BEGIN
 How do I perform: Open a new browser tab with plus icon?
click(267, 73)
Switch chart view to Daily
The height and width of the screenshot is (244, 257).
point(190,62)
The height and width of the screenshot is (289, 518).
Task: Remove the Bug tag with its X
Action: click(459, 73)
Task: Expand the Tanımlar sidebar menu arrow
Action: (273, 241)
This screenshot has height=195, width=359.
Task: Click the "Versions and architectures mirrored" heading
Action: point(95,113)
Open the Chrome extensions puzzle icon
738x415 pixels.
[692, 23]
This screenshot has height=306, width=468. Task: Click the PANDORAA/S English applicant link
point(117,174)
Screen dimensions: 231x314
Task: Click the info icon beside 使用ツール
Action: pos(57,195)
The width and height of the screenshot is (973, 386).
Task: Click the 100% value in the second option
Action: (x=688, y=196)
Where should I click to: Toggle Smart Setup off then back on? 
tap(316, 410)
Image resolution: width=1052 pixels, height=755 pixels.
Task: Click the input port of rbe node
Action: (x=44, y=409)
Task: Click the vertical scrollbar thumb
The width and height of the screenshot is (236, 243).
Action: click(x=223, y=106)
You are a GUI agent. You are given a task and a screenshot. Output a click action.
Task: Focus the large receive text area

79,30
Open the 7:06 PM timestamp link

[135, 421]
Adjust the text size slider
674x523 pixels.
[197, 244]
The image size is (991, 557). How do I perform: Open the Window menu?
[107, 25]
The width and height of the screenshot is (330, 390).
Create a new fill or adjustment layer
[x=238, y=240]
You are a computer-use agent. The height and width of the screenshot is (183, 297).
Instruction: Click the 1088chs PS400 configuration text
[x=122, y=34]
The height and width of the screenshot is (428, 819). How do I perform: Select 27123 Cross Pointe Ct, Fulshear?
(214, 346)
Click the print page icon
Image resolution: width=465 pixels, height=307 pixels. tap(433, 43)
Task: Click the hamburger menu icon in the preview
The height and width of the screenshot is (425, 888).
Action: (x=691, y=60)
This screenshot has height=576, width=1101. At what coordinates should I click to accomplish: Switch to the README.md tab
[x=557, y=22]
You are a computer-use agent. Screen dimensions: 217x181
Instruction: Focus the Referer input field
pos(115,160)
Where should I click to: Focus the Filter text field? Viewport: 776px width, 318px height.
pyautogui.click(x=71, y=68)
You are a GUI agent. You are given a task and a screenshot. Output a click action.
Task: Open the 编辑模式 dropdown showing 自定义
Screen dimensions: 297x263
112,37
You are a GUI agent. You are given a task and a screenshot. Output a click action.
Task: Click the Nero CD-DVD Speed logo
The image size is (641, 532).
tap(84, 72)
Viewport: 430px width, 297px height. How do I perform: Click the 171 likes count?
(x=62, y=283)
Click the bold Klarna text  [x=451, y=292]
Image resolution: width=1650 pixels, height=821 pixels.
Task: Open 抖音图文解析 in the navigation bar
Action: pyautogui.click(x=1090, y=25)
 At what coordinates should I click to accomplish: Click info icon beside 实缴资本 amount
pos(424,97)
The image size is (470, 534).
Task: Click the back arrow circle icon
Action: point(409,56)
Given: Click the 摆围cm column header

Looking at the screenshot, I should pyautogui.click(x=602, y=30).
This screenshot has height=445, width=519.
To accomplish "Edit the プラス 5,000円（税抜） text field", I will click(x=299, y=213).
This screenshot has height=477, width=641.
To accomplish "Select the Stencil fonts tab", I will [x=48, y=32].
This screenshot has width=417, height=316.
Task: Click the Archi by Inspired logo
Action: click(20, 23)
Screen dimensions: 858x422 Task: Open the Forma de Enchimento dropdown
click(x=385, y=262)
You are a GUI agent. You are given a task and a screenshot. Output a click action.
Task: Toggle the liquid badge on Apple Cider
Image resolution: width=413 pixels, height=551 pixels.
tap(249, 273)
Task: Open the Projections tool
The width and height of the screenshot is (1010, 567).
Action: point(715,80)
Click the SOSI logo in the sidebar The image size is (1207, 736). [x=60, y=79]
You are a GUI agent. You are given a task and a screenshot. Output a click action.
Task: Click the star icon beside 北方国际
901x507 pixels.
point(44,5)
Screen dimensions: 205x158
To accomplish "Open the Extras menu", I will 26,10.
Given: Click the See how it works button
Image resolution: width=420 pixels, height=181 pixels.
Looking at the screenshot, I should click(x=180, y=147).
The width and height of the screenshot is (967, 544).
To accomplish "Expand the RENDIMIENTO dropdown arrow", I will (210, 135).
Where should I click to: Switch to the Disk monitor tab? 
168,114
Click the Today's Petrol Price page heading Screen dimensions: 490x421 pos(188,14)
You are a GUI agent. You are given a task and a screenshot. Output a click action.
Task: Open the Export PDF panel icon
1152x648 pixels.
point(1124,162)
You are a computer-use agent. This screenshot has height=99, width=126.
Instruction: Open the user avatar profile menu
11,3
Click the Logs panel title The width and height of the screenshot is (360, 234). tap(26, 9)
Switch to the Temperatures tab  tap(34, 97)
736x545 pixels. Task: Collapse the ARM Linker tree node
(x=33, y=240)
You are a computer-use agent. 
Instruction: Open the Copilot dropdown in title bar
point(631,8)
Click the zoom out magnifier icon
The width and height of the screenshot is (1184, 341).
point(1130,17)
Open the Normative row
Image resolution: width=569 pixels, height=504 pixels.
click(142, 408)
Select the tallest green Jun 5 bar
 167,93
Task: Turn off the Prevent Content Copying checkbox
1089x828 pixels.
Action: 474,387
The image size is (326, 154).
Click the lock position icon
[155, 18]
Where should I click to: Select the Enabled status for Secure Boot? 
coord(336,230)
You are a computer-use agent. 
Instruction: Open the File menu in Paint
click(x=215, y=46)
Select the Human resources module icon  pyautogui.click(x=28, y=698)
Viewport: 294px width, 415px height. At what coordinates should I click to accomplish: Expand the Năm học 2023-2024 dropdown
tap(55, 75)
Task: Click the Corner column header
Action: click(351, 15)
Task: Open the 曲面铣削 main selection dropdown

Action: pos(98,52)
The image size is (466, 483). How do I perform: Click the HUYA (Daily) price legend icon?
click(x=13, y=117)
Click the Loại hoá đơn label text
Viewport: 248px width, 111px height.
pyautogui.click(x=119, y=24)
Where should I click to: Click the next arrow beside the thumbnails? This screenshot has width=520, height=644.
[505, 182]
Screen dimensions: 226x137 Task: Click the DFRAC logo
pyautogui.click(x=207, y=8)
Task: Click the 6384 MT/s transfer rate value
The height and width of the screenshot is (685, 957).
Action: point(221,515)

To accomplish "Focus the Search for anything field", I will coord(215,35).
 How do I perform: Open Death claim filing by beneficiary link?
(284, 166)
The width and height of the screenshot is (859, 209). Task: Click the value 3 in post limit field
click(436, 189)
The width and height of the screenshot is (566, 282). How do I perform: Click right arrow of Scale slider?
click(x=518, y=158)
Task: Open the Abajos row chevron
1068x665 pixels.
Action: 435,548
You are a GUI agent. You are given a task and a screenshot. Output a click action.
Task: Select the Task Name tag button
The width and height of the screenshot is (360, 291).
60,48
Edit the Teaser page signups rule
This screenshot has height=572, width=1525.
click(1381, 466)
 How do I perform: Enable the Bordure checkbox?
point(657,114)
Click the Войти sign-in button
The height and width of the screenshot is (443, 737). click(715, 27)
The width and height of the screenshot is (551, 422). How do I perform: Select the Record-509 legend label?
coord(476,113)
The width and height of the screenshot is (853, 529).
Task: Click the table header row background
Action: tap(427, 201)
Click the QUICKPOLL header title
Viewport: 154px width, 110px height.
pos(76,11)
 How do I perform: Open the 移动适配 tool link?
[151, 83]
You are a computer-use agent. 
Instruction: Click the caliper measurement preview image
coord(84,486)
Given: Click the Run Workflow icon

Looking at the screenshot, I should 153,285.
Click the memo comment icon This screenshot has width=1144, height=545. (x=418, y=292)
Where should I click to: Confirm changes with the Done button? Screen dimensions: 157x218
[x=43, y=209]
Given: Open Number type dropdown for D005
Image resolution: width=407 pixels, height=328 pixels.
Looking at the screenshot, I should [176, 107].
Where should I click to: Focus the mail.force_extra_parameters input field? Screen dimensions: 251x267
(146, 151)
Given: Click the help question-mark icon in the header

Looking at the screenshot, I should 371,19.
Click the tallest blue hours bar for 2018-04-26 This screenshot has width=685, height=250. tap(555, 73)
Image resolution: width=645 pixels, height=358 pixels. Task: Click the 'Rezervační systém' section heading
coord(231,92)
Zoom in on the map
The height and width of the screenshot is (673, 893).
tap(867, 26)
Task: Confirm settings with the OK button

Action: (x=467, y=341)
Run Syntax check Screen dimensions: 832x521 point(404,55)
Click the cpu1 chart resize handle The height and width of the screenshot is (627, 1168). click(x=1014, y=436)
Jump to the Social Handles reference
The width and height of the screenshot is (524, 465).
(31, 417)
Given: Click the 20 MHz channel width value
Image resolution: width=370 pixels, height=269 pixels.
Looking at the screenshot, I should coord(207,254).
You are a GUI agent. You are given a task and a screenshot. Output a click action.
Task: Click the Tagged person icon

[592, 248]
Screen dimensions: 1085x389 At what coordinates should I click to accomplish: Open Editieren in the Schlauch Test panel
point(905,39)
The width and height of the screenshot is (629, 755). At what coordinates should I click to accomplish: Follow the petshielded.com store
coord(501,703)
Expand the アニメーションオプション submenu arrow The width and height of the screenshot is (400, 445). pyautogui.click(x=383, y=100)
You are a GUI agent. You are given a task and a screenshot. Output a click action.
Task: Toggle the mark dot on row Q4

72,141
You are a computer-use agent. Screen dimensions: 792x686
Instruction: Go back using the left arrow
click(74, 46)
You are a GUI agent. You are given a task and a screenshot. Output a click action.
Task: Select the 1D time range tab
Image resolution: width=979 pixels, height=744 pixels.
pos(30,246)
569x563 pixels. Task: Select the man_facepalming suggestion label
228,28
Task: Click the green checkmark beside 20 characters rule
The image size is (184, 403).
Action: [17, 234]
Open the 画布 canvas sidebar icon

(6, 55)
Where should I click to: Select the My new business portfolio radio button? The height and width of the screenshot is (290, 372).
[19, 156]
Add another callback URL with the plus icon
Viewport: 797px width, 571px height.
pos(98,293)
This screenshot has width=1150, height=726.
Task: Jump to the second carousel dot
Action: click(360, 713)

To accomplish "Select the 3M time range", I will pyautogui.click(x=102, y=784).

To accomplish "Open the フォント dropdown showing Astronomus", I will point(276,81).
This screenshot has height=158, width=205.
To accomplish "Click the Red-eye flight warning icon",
END
(Exercise): Quote exactly the opening line of the material above and every line after it, up to and including the line that contains "Switch chart view to Daily".

(Task result):
 How do I perform: Open a new browser tab with plus icon?
click(267, 73)
Switch chart view to Daily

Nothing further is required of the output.